++++ PROVIDED RECORDS ++++

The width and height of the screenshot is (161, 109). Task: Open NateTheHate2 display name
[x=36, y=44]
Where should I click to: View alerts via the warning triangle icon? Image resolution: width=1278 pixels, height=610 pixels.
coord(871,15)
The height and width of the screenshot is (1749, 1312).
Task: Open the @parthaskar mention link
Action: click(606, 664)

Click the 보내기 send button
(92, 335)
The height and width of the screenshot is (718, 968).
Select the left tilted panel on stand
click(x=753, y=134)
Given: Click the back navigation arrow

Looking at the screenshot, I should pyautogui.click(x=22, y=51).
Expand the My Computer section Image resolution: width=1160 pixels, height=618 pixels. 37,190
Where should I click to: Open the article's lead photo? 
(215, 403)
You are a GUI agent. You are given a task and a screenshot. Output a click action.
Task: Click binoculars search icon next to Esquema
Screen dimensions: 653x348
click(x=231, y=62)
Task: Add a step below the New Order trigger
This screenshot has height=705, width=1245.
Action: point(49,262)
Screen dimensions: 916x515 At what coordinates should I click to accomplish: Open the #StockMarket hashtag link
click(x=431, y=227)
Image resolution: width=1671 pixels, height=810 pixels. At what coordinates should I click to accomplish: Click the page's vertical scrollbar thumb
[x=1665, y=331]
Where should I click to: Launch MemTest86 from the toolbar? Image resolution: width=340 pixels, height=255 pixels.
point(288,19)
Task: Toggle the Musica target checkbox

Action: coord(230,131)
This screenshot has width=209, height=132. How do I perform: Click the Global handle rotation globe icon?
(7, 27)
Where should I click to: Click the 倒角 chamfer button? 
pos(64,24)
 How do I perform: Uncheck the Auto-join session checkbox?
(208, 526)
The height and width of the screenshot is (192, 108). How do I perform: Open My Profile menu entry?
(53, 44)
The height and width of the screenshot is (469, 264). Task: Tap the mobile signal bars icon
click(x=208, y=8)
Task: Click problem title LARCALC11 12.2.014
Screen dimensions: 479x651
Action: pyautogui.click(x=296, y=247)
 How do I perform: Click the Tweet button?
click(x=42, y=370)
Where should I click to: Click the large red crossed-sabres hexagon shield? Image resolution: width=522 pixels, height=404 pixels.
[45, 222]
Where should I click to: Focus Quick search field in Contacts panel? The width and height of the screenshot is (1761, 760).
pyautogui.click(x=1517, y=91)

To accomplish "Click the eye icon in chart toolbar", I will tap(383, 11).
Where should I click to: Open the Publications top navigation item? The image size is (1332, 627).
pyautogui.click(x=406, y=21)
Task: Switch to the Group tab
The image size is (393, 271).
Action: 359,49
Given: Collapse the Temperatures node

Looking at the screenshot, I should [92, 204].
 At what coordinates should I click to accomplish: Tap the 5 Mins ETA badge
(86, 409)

++++

* [WHAT IS NEEDED]: Write out each record again, keeping every word as it is.

* [SOLUTION FOR THIS EXERCISE]:
The width and height of the screenshot is (161, 109). Task: Open NateTheHate2 display name
[x=36, y=44]
Where should I click to: View alerts via the warning triangle icon? Image resolution: width=1278 pixels, height=610 pixels.
coord(871,15)
The height and width of the screenshot is (1749, 1312).
Task: Open the @parthaskar mention link
Action: click(606, 664)

Click the 보내기 send button
(92, 335)
The height and width of the screenshot is (718, 968).
Select the left tilted panel on stand
click(x=753, y=134)
Given: Click the back navigation arrow

Looking at the screenshot, I should pyautogui.click(x=22, y=51).
Expand the My Computer section Image resolution: width=1160 pixels, height=618 pixels. 37,190
Where should I click to: Open the article's lead photo? 
(215, 403)
You are a GUI agent. You are given a task and a screenshot. Output a click action.
Task: Click binoculars search icon next to Esquema
Screen dimensions: 653x348
click(x=231, y=62)
Task: Add a step below the New Order trigger
This screenshot has height=705, width=1245.
Action: point(49,262)
Screen dimensions: 916x515 At what coordinates should I click to accomplish: Open the #StockMarket hashtag link
click(x=431, y=227)
Image resolution: width=1671 pixels, height=810 pixels. At what coordinates should I click to accomplish: Click the page's vertical scrollbar thumb
[x=1665, y=331]
Where should I click to: Launch MemTest86 from the toolbar? Image resolution: width=340 pixels, height=255 pixels.
point(288,19)
Task: Toggle the Musica target checkbox

Action: coord(230,131)
This screenshot has width=209, height=132. How do I perform: Click the Global handle rotation globe icon?
(7, 27)
Where should I click to: Click the 倒角 chamfer button? 
pos(64,24)
 How do I perform: Uncheck the Auto-join session checkbox?
(208, 526)
The height and width of the screenshot is (192, 108). How do I perform: Open My Profile menu entry?
(53, 44)
The height and width of the screenshot is (469, 264). Task: Tap the mobile signal bars icon
click(x=208, y=8)
Task: Click problem title LARCALC11 12.2.014
Screen dimensions: 479x651
Action: pyautogui.click(x=296, y=247)
 How do I perform: Click the Tweet button?
click(x=42, y=370)
Where should I click to: Click the large red crossed-sabres hexagon shield? Image resolution: width=522 pixels, height=404 pixels.
[45, 222]
Where should I click to: Focus Quick search field in Contacts panel? The width and height of the screenshot is (1761, 760).
pyautogui.click(x=1517, y=91)

To accomplish "Click the eye icon in chart toolbar", I will tap(383, 11).
Where should I click to: Open the Publications top navigation item? The image size is (1332, 627).
pyautogui.click(x=406, y=21)
Task: Switch to the Group tab
The image size is (393, 271).
Action: 359,49
Given: Collapse the Temperatures node

Looking at the screenshot, I should [92, 204].
 At what coordinates should I click to accomplish: Tap the 5 Mins ETA badge
(86, 409)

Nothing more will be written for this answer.